EXERCISE
What you return must match the records character for character.

Stored data
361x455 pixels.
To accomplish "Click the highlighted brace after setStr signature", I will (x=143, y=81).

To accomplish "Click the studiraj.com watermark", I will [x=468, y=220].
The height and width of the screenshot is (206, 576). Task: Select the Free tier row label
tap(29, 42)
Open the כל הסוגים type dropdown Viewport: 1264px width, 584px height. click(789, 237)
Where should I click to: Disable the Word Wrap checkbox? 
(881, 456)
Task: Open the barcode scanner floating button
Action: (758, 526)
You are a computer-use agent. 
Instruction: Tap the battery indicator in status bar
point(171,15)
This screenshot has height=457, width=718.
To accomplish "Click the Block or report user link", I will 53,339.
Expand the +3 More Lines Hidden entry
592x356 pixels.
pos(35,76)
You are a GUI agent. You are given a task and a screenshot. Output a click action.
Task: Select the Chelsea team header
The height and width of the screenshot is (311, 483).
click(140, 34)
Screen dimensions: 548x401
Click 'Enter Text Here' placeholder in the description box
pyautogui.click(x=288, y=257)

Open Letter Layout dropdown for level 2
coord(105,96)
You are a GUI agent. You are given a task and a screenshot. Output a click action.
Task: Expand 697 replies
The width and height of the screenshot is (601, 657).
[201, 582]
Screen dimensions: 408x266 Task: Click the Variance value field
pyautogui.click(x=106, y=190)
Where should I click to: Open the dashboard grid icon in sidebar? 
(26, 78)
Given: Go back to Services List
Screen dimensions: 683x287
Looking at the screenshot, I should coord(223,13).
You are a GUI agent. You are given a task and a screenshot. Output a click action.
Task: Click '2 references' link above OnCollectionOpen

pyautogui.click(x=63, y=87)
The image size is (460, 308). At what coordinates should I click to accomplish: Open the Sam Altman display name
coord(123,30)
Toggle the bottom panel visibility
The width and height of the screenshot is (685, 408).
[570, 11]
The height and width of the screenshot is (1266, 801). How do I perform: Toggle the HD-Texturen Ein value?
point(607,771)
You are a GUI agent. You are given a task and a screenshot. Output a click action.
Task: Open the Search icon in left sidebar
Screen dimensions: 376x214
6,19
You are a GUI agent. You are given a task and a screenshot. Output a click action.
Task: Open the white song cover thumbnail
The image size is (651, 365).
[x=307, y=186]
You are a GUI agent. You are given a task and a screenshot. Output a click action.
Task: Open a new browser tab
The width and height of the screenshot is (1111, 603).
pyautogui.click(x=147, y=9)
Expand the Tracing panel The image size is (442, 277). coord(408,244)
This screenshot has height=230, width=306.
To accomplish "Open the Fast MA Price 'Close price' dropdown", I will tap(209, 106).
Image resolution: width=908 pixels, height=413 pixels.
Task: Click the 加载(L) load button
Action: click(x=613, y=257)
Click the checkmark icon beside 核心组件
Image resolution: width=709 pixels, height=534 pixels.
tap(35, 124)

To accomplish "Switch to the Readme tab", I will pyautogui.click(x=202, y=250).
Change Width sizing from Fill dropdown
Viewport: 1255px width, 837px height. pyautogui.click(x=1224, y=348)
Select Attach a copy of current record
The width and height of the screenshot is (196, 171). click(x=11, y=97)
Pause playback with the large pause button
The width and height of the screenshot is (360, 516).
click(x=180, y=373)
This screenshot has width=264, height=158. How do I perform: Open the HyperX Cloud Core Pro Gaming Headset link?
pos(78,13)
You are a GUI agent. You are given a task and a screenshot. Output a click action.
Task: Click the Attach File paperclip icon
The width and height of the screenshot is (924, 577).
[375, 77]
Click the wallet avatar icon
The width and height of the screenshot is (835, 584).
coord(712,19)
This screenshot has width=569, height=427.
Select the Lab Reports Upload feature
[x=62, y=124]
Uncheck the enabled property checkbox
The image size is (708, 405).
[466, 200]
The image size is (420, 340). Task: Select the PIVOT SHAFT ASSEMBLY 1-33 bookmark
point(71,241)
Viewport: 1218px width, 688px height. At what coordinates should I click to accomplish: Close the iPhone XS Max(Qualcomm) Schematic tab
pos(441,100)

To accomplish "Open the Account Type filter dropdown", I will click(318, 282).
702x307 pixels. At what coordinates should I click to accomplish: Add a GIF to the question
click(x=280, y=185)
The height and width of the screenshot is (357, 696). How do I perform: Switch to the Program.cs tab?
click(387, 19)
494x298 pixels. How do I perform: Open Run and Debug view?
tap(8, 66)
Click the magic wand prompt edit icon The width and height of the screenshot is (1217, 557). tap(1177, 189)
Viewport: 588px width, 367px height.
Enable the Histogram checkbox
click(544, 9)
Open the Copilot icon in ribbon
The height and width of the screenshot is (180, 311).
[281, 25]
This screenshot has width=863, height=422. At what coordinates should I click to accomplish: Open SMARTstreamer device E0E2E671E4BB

TASK RESULT
361x455 pixels.
To accomplish "Click the highlighted brace after setStr signature", I will (x=143, y=81).

To accomplish "Click the studiraj.com watermark", I will [x=468, y=220].
The height and width of the screenshot is (206, 576). Task: Select the Free tier row label
tap(29, 42)
Open the כל הסוגים type dropdown Viewport: 1264px width, 584px height. click(789, 237)
Where should I click to: Disable the Word Wrap checkbox? 
(881, 456)
Task: Open the barcode scanner floating button
Action: (758, 526)
You are a computer-use agent. 
Instruction: Tap the battery indicator in status bar
point(171,15)
This screenshot has height=457, width=718.
To accomplish "Click the Block or report user link", I will 53,339.
Expand the +3 More Lines Hidden entry
592x356 pixels.
pos(35,76)
You are a GUI agent. You are given a task and a screenshot. Output a click action.
Task: Select the Chelsea team header
The height and width of the screenshot is (311, 483).
click(140, 34)
Screen dimensions: 548x401
Click 'Enter Text Here' placeholder in the description box
pyautogui.click(x=288, y=257)

Open Letter Layout dropdown for level 2
coord(105,96)
You are a GUI agent. You are given a task and a screenshot. Output a click action.
Task: Expand 697 replies
The width and height of the screenshot is (601, 657).
[201, 582]
Screen dimensions: 408x266 Task: Click the Variance value field
pyautogui.click(x=106, y=190)
Where should I click to: Open the dashboard grid icon in sidebar? 
(26, 78)
Given: Go back to Services List
Screen dimensions: 683x287
Looking at the screenshot, I should coord(223,13).
You are a GUI agent. You are given a task and a screenshot. Output a click action.
Task: Click '2 references' link above OnCollectionOpen

pyautogui.click(x=63, y=87)
The image size is (460, 308). At what coordinates should I click to accomplish: Open the Sam Altman display name
coord(123,30)
Toggle the bottom panel visibility
The width and height of the screenshot is (685, 408).
[570, 11]
The height and width of the screenshot is (1266, 801). How do I perform: Toggle the HD-Texturen Ein value?
point(607,771)
You are a GUI agent. You are given a task and a screenshot. Output a click action.
Task: Open the Search icon in left sidebar
Screen dimensions: 376x214
6,19
You are a GUI agent. You are given a task and a screenshot. Output a click action.
Task: Open the white song cover thumbnail
The image size is (651, 365).
[x=307, y=186]
You are a GUI agent. You are given a task and a screenshot. Output a click action.
Task: Open a new browser tab
The width and height of the screenshot is (1111, 603).
pyautogui.click(x=147, y=9)
Expand the Tracing panel The image size is (442, 277). coord(408,244)
This screenshot has height=230, width=306.
To accomplish "Open the Fast MA Price 'Close price' dropdown", I will tap(209, 106).
Image resolution: width=908 pixels, height=413 pixels.
Task: Click the 加载(L) load button
Action: click(x=613, y=257)
Click the checkmark icon beside 核心组件
Image resolution: width=709 pixels, height=534 pixels.
tap(35, 124)

To accomplish "Switch to the Readme tab", I will pyautogui.click(x=202, y=250).
Change Width sizing from Fill dropdown
Viewport: 1255px width, 837px height. pyautogui.click(x=1224, y=348)
Select Attach a copy of current record
The width and height of the screenshot is (196, 171). click(x=11, y=97)
Pause playback with the large pause button
The width and height of the screenshot is (360, 516).
click(x=180, y=373)
This screenshot has width=264, height=158. How do I perform: Open the HyperX Cloud Core Pro Gaming Headset link?
pos(78,13)
You are a GUI agent. You are given a task and a screenshot. Output a click action.
Task: Click the Attach File paperclip icon
The width and height of the screenshot is (924, 577).
[375, 77]
Click the wallet avatar icon
The width and height of the screenshot is (835, 584).
coord(712,19)
This screenshot has width=569, height=427.
Select the Lab Reports Upload feature
[x=62, y=124]
Uncheck the enabled property checkbox
The image size is (708, 405).
[466, 200]
The image size is (420, 340). Task: Select the PIVOT SHAFT ASSEMBLY 1-33 bookmark
point(71,241)
Viewport: 1218px width, 688px height. At what coordinates should I click to accomplish: Close the iPhone XS Max(Qualcomm) Schematic tab
pos(441,100)

To accomplish "Open the Account Type filter dropdown", I will click(318, 282).
702x307 pixels. At what coordinates should I click to accomplish: Add a GIF to the question
click(x=280, y=185)
The height and width of the screenshot is (357, 696). How do I perform: Switch to the Program.cs tab?
click(387, 19)
494x298 pixels. How do I perform: Open Run and Debug view?
tap(8, 66)
Click the magic wand prompt edit icon The width and height of the screenshot is (1217, 557). tap(1177, 189)
Viewport: 588px width, 367px height.
Enable the Histogram checkbox
click(544, 9)
Open the Copilot icon in ribbon
The height and width of the screenshot is (180, 311).
[281, 25]
This screenshot has width=863, height=422. At what coordinates should I click to accomplish: Open SMARTstreamer device E0E2E671E4BB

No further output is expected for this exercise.